◆ **What to produce**:
Everything from the line containing "[Jessica Forgione Speckman] (76, 2299)" through the line containing "[Jeffrey Alan Gedbaw] (76, 1894)" in the listing below should be copied exactly, and nothing more.

☆ ☆ ☆ ☆

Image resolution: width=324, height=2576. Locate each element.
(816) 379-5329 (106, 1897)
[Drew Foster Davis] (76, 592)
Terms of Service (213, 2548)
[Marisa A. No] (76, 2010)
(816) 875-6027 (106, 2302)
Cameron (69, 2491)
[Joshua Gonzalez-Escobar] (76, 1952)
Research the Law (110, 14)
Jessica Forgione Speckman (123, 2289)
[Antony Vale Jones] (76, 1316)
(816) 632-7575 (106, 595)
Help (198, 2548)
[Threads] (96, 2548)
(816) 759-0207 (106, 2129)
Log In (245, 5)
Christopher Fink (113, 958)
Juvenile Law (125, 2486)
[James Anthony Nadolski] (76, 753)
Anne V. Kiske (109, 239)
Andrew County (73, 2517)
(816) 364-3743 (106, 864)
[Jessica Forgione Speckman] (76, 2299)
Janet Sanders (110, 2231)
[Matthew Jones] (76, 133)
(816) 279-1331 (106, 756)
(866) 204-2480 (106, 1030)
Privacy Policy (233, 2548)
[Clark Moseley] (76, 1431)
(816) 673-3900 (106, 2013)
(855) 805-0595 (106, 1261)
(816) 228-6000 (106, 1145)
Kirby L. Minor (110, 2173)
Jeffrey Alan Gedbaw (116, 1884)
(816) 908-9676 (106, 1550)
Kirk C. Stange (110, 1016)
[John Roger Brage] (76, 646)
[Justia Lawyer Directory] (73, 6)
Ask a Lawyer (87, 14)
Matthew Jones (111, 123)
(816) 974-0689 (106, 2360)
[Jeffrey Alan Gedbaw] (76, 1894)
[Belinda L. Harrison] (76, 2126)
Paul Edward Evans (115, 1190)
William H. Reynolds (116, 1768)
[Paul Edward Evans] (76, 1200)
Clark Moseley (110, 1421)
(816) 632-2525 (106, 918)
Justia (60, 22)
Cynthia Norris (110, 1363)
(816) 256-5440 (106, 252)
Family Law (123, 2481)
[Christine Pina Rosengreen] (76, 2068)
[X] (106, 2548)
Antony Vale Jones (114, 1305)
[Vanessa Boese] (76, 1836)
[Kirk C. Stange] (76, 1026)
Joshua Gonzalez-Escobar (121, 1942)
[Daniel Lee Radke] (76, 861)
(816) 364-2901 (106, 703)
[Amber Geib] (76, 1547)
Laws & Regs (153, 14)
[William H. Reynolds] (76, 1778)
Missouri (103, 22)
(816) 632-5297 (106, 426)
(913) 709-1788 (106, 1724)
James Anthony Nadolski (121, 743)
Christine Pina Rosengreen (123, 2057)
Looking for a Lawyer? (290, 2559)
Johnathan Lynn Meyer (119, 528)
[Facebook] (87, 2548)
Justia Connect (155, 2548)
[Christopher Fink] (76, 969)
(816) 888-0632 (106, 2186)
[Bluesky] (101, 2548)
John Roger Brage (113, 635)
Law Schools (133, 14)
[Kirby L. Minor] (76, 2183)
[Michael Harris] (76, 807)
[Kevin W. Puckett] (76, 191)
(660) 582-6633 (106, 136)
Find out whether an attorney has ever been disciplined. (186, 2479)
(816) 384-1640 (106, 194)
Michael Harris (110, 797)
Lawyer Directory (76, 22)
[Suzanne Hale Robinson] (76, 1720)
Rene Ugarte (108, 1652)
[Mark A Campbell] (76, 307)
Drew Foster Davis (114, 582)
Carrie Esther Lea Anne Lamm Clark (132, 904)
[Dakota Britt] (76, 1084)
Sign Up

☆ ☆ ☆ ☆

◆ **The completed task**:
[Jessica Forgione Speckman] (76, 2299)
Janet Sanders (110, 2231)
[Matthew Jones] (76, 133)
(816) 279-1331 (106, 756)
(866) 204-2480 (106, 1030)
Privacy Policy (233, 2548)
[Clark Moseley] (76, 1431)
(816) 673-3900 (106, 2013)
(855) 805-0595 (106, 1261)
(816) 228-6000 (106, 1145)
Kirby L. Minor (110, 2173)
Jeffrey Alan Gedbaw (116, 1884)
(816) 908-9676 (106, 1550)
Kirk C. Stange (110, 1016)
[John Roger Brage] (76, 646)
[Justia Lawyer Directory] (73, 6)
Ask a Lawyer (87, 14)
Matthew Jones (111, 123)
(816) 974-0689 (106, 2360)
[Jeffrey Alan Gedbaw] (76, 1894)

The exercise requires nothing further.